Defining “Victory” in Afghanistan


(DOD photo)

(DOD photo)

As Ezra Klein says “It would be nice if Anthony Cordesman definied the word ‘victory’ in this piece.” Or, again, it would have been nice if one of the editors of the Washington Post opinion section had made that observation before running the piece rather than waiting for one of their bloggers to notice it. But it really does make the specific claims he offers about what we ought to do in order to achieve victory hard to evaluate. His failure to do so is part of the annoying trend toward defining Afghanistan strategy debates in incredibly stark, binary terms. Either we need to commit maxim resources to a maximalist strategy, or else we’re going to admit “defeat” and cut and run. Realistically, though, there’s a broad middle ground of options between “eliminate all US support for Afghan government and let the Taliban run amok” and “engage in decades-long effort to remark all of Afghan politics and society.”

Another note I would offer on the Cordesman piece is that he defines the problems we need to confront in the region as including not only the Taliban, but also the government of Afghanistan (“Bush administration . . . did not react to the growing corruption of Hamid Karzai’s government”) and the government of Pakistan (“Bush administration . . . treated Pakistan as an ally when it was clear to U.S. experts on the scene that the Pakistani military and intelligence service . . . still try to manipulate Afghan Pashtuns to Pakistan’s advantage.”) This of course raises the question of on whose behalf this fighting is happening? The stability of Pakistan is often offered as the reason we need to be fighting the Taliban, but if it’s folly to be treating Pakistan as an ally then how much sense does this make? And if Karzai is part of the problem, too, then who’s side are we on?

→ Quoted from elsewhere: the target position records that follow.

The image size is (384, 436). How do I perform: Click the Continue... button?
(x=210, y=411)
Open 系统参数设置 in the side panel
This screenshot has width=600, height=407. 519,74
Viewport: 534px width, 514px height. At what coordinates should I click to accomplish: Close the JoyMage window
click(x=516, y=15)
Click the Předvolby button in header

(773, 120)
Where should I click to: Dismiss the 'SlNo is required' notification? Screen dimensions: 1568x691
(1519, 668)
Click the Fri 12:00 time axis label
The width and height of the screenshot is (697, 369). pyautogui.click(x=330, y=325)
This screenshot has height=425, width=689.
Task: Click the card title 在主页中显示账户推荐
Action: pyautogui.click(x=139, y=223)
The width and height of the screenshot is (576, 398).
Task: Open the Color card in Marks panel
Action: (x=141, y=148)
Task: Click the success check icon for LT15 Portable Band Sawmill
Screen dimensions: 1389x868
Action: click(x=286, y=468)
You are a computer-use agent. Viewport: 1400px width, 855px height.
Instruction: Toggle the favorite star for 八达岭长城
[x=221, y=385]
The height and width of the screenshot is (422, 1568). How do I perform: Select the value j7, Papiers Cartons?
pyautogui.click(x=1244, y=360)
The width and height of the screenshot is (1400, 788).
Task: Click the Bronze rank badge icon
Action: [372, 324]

Last but by no means least, it seems ridiculous to premise strategy on the idea that we need to somehow get Pakistan to stop trying to manipulate Afghan Pashtuns to Pakistan’s advantage. Are they supposed to manipulate them to Pakistan’s disadvantage? Is Pakistan supposed to become more indifferent to events in an adjacent country than the United States is? As long as Pakistan is stronger than Afghanistan—and it’s much, much stronger—then of course it will try to manipulate the situation there to its advantage.